Stored data:
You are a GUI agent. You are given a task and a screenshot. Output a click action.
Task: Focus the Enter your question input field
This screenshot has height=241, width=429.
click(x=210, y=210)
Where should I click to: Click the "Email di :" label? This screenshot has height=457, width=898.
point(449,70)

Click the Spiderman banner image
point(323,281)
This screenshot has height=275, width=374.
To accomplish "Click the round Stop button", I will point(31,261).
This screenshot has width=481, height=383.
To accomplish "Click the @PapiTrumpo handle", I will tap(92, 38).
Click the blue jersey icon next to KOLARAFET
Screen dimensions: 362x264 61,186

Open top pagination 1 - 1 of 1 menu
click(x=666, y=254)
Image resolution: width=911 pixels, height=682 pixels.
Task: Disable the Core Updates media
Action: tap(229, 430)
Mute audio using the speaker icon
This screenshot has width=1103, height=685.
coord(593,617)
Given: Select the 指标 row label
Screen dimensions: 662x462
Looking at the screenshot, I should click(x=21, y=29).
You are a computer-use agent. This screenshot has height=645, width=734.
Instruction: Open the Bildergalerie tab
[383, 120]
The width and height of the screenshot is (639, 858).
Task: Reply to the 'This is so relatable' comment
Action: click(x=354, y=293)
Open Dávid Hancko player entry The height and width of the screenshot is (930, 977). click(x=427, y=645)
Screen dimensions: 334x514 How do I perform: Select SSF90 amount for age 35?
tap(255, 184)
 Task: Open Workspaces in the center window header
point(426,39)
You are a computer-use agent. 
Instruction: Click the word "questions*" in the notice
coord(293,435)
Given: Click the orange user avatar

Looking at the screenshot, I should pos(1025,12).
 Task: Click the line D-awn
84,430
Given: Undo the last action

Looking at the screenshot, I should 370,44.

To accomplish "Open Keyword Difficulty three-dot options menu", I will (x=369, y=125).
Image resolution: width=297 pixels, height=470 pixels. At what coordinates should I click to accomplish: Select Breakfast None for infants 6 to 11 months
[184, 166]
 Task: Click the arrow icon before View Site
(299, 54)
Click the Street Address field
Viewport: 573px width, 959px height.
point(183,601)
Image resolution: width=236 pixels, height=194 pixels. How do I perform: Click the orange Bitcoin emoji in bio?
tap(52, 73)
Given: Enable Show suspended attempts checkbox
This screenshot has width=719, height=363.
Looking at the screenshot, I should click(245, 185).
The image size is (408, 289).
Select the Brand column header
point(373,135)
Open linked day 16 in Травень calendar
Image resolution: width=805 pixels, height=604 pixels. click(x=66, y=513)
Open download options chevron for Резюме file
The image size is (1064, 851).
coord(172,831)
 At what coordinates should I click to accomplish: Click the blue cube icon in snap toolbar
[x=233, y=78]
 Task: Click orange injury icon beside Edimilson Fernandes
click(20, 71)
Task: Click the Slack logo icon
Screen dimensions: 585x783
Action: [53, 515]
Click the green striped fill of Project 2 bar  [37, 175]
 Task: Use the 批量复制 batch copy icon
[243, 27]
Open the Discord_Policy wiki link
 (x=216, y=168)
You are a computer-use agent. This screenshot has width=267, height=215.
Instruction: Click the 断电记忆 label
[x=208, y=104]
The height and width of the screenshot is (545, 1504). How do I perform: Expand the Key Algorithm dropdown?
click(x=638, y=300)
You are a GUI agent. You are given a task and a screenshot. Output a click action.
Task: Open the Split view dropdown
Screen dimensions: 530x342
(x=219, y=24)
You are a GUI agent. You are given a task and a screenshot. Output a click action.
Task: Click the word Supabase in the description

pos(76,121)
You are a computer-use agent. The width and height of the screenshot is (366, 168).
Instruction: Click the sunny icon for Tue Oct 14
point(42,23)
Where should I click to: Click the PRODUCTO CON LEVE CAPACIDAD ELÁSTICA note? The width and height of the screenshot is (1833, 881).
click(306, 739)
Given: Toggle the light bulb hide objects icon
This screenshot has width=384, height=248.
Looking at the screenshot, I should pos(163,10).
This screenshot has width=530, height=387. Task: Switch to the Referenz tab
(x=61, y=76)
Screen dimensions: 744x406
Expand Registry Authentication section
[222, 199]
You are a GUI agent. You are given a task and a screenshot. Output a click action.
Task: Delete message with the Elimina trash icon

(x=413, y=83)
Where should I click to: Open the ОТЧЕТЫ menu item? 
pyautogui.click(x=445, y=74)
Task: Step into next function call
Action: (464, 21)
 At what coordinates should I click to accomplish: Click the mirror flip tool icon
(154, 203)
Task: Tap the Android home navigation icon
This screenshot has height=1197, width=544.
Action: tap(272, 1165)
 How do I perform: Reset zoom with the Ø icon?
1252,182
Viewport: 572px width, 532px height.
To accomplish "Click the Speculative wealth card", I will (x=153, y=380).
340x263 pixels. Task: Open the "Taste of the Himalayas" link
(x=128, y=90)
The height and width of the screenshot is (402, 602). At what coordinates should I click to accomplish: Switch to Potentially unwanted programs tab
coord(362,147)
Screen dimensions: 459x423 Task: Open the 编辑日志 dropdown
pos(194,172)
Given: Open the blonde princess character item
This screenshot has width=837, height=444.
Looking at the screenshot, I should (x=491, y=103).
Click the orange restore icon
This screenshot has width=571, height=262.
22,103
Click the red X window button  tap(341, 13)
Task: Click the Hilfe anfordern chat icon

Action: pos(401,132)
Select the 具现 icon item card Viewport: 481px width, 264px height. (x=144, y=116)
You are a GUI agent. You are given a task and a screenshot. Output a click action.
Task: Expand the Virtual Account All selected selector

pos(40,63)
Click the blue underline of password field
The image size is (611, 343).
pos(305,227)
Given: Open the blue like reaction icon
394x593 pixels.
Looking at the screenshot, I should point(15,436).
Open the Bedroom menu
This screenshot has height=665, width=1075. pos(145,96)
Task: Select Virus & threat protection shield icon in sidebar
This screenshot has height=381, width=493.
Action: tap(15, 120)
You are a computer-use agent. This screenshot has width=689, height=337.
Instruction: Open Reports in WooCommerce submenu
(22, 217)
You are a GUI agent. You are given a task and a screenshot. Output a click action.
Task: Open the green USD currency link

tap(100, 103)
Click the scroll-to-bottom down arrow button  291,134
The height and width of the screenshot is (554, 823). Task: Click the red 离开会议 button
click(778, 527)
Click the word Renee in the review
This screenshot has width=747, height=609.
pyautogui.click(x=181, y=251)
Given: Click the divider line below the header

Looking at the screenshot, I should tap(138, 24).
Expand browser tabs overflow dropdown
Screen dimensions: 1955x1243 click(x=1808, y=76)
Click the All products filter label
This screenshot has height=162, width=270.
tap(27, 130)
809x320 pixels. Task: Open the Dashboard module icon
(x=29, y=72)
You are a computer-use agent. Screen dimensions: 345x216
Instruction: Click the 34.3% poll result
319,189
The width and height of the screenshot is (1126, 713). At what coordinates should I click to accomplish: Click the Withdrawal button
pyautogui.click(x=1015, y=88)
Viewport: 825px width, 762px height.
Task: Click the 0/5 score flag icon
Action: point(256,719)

GOAL OF THE EXERCISE: How many of the lines above include the word "options"? Respond with the number alone.

SOLUTION FOR THIS PROBLEM: 2